Other than all that stuff, the other items worthy of note are two ads in the inside pages of the front and back covers. In the front, there's an ad for a game I've never heard of before: Tommy Moe's Winter Extreme Skiing and Snowboarding, while more intriguing is the ad in the back cover. It shows neither a title nor any screenshots, only a motorcross biker, and the promse od a hot newe Super FX title from Electrobrain, to be announced in the fourth quarter of 1994. I can't find any evidence of this game being released or announced, nor can I find mention of any Motorcross games from Electrobrain on lists of unreleased SNES games.

Sunday, 5 December 2021

Danger Express (Arcade)


 This is an unreleased and unfinished game that came to light relatively recently. Though it's clearly unfinished, this mostly manifests as what we can generously call "presentational eccentricities" that would have presumably have been ironed out before release.

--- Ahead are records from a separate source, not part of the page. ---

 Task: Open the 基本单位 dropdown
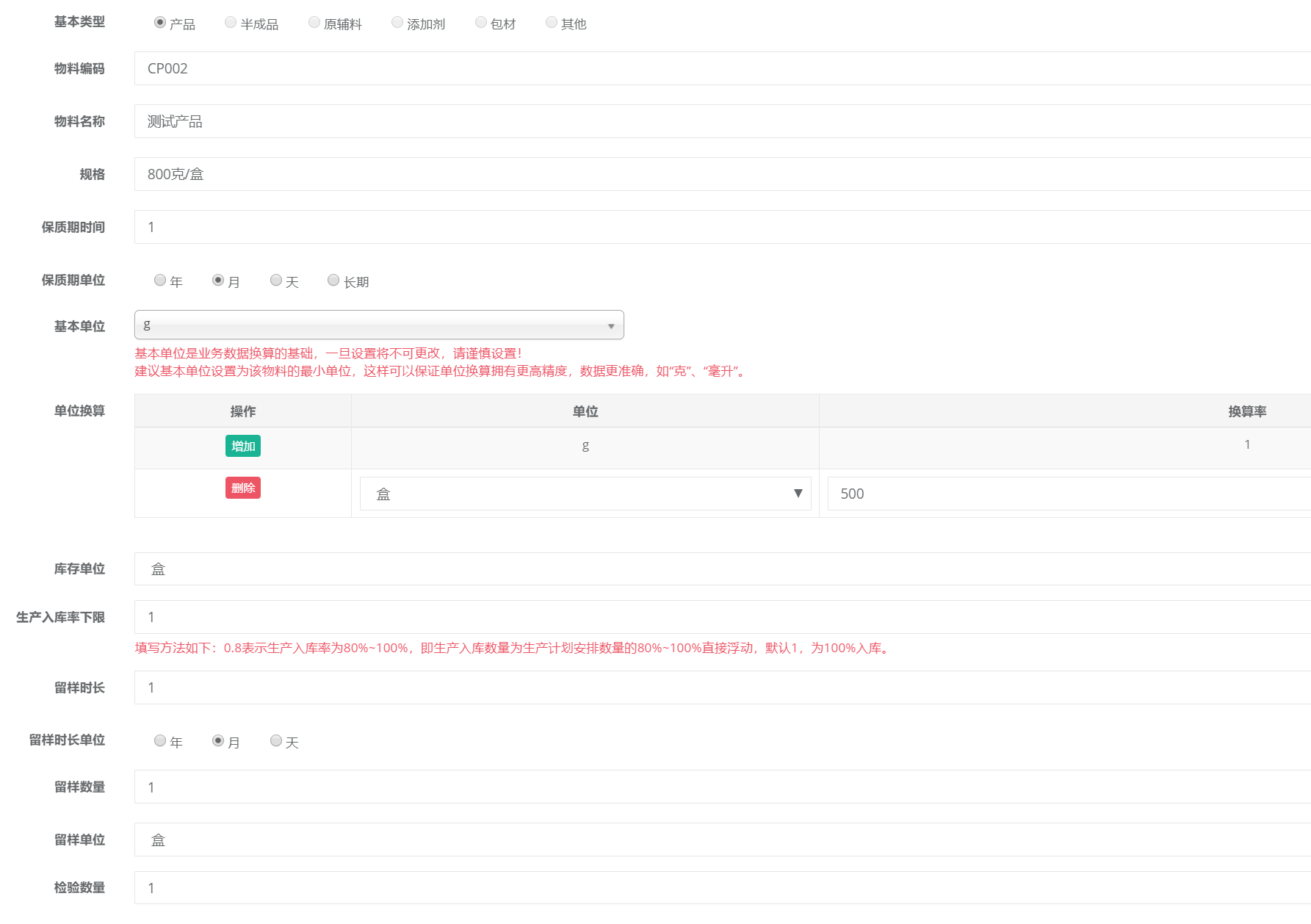[379, 325]
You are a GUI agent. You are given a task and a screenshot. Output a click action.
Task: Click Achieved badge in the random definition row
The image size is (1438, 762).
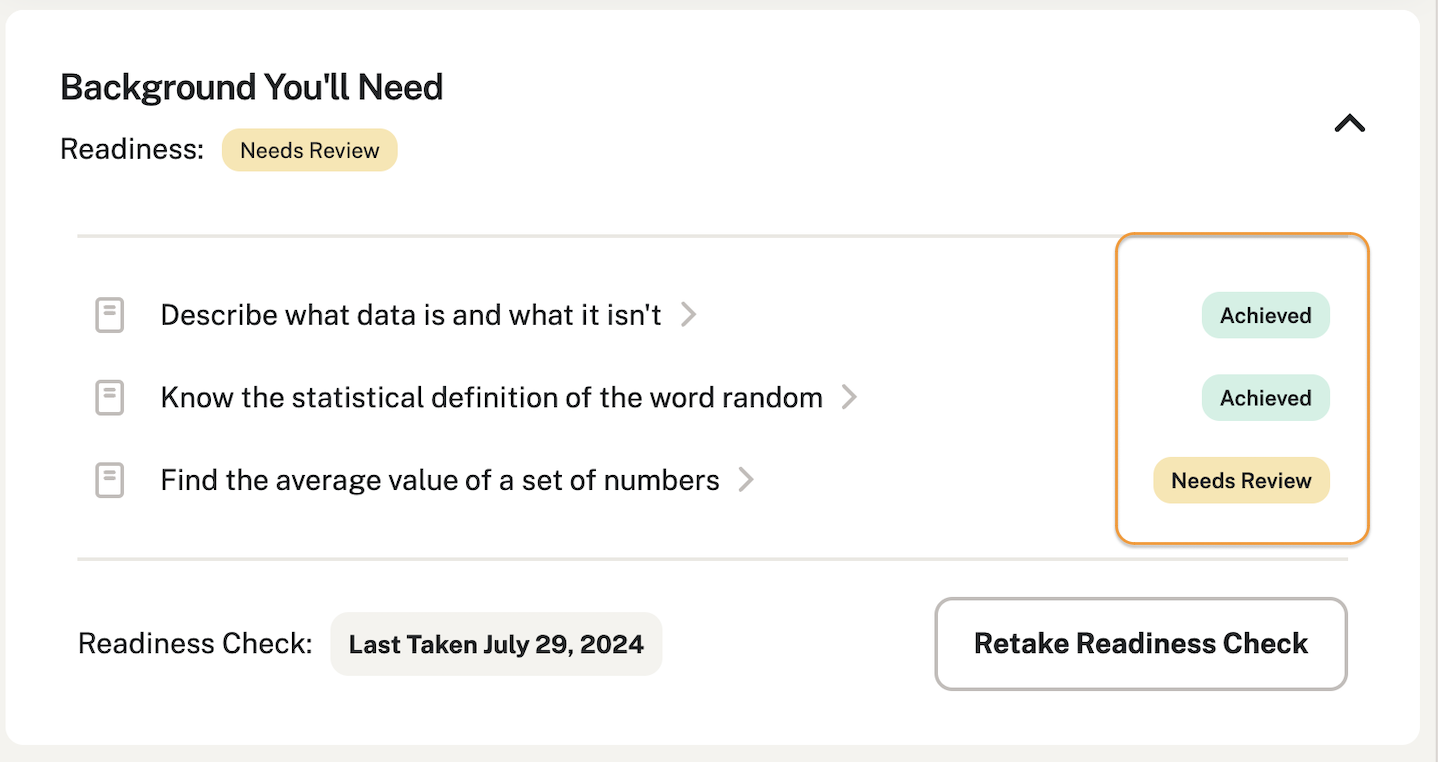tap(1265, 398)
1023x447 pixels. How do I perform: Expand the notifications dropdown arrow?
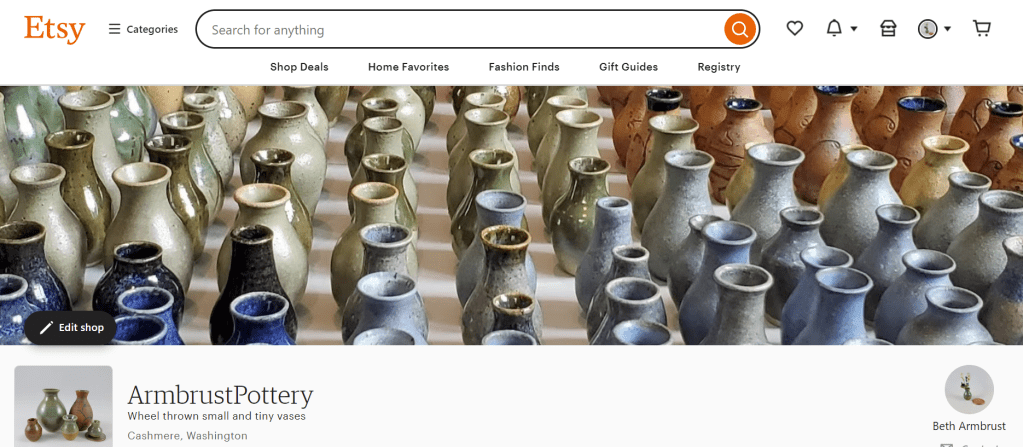[x=853, y=29]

Things like the very default-looking font used for a lot of the text, and things like getting a "bonus for breaking stuff" at the end of each stage. It is totally playable, though, and it's a shame that it never got officially released, because it's a lot better than most western-developed arcade games ofthe nineties.

 


The main thing that stands out in Danger Express is its aesthetic, which I've seen other people describe as looking like a fake videogame you'd see characters playing on a TV show. That's a fair enough description, but while I played, what came to mind for me is that it was like some long-forgotten vanity project of a straight-to-VHS no-budget action movie had somehow got a licensed tie-in videogame. All it really needs is the addition of a cutscene starring Cameron Mitchell and it'd be perfect.

 


What is that aesthetic? It's an amazing combination of sprite scaling and digitisation, with real life actors dressed as generic goons walking in and out of the screen. There's even some kind of psuedo-live action cutscenes! They're not really proper videos, but more like short gif-like animations using frames from a live action video. To maximize the amount of scaling that gets done, Danger Express also eschews the usual horizontal scrolling seen in most beat em ups in favour of having all the stages go into the screen like a melee-based Space Harrier. It seems unlikely, but I wonder if the developers had played the PC Engine game Jinmu Densho, which is a similar concept, mechanically at least (though to be honest, Danger Express is a much better implementation of the concept).

 


Naturally, then, a train is the perfect setting for such a game: lots of narrow corridors, giving a good reason as to why you're walking in a straight line through waves of enemies. So that's how it goes (except for a few outdoor excursions to backalleys, docks, or at the casino): you walk from the back of the train carraige to the front, killing everyone who tries to stop you, including soldiers, ninja, strippers, wrestlers, bikers and so on. Interestingly, some stages give you a rifle, while others are purely melee, except for the occasional inclusion of a temporary pair of nunchaku that shoot balls of lightning.

 


The most surprising thing about Danger Express is how good it is, though. Most games that use digitised sprites tend to be awkward, stiff and no fun to play, while western arcade developers in the nineties had a penchant for putting out cynical, hateful coin eaters. Danger Express bucks both trends! While the action isn't exactly super-smooth, it's fast and enjoyable enough to cover up the cracks, and the difficulty is actually prety reasonable: on my first attempt, I got about four stages into it (out of nine), and I think it's probable that with some practice, it could actually be 1CCed by a skilled player.